The structures modeled and analyzed in the research were the structures of the network composed of straight steel members creating a single layer or a double layer 3D grid. As the structural material for all considered structures, Structural Steel of EU Grade S235 was used. However, as the covering, glass panels of density equal to 2400 kg/m³ and thickness of 6 mm were applied or polycarbonate plastic sheets for roofing of density equal to 0.02 kg/m³ and panel thickness equal to 10 mm. In the case of single layer lattices, rigid joints have been applied, whereas in the case of a 3D double-layer grid, pinned joints.

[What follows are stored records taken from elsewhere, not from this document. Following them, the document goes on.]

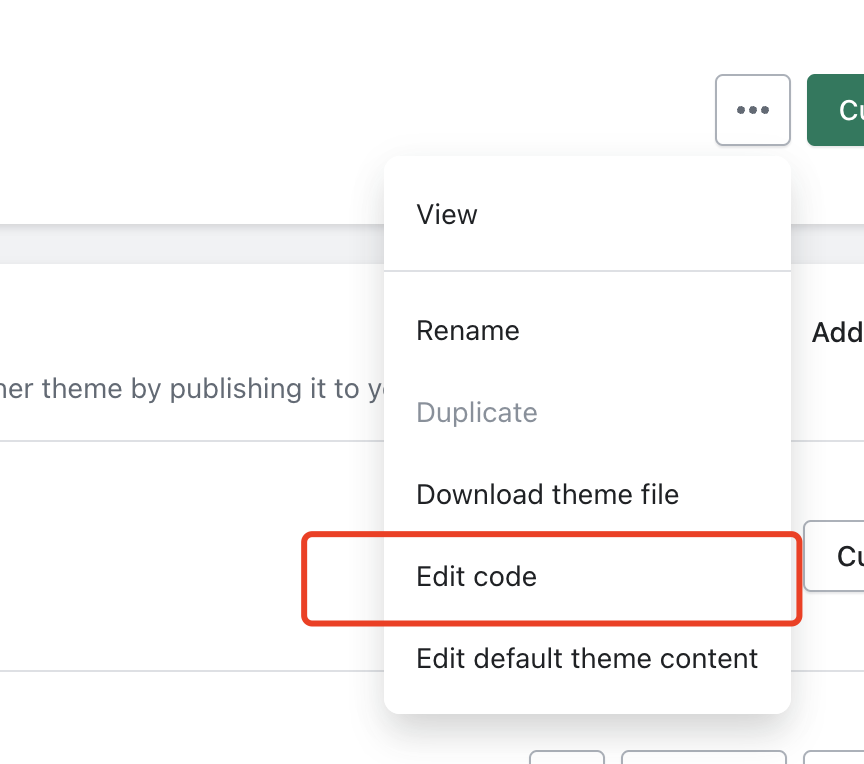This screenshot has width=864, height=764.
Task: Click the wide outlined button at the bottom
Action: click(704, 757)
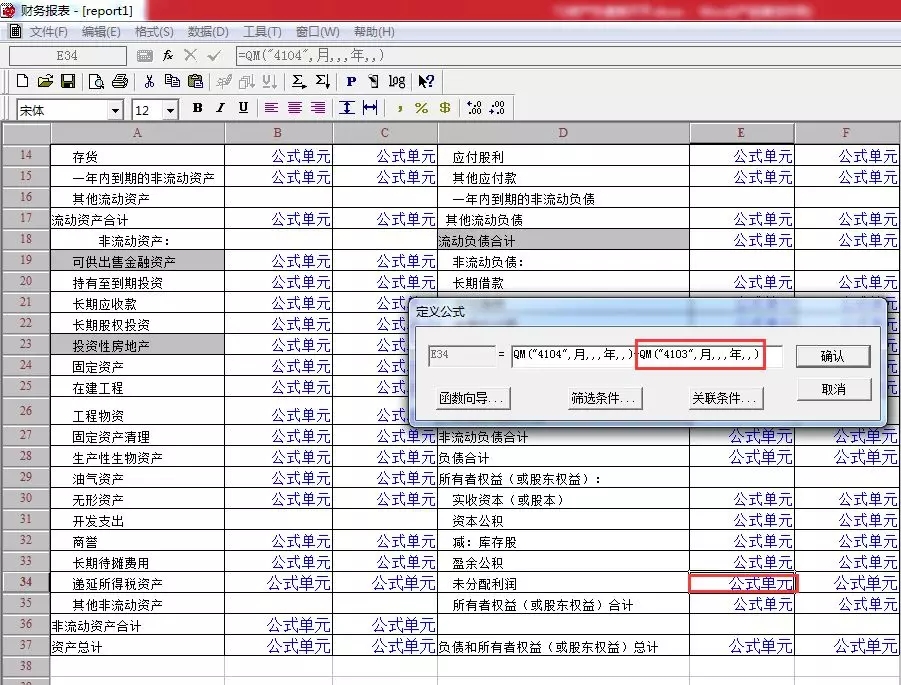Toggle italic formatting
This screenshot has height=685, width=901.
[220, 108]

In this research, two various approaches to shaping steel rod structures have been applied dependently on the kind of base surface used, as specified below. The shaping approach in the case of structures formed on the basis of the Enneper surface:

• Generation of a parametric, geometric model of the Enneper surface with 4 supporting points over a circular place by means of Grasshopper,
• Adjusting the parameters describing the surface to the design assumptions,
• Division of the surface along the radius and along the places’ perimeter into an even number of parts,
• Creation of the single layer grid model and their modification in order to better adapt them to the function of the roof covering structures,
• Determination of 3 structural models with defined boundary conditions,
• FEA of the structural models and their optimization by means of Robot Structural Analysis Professional software.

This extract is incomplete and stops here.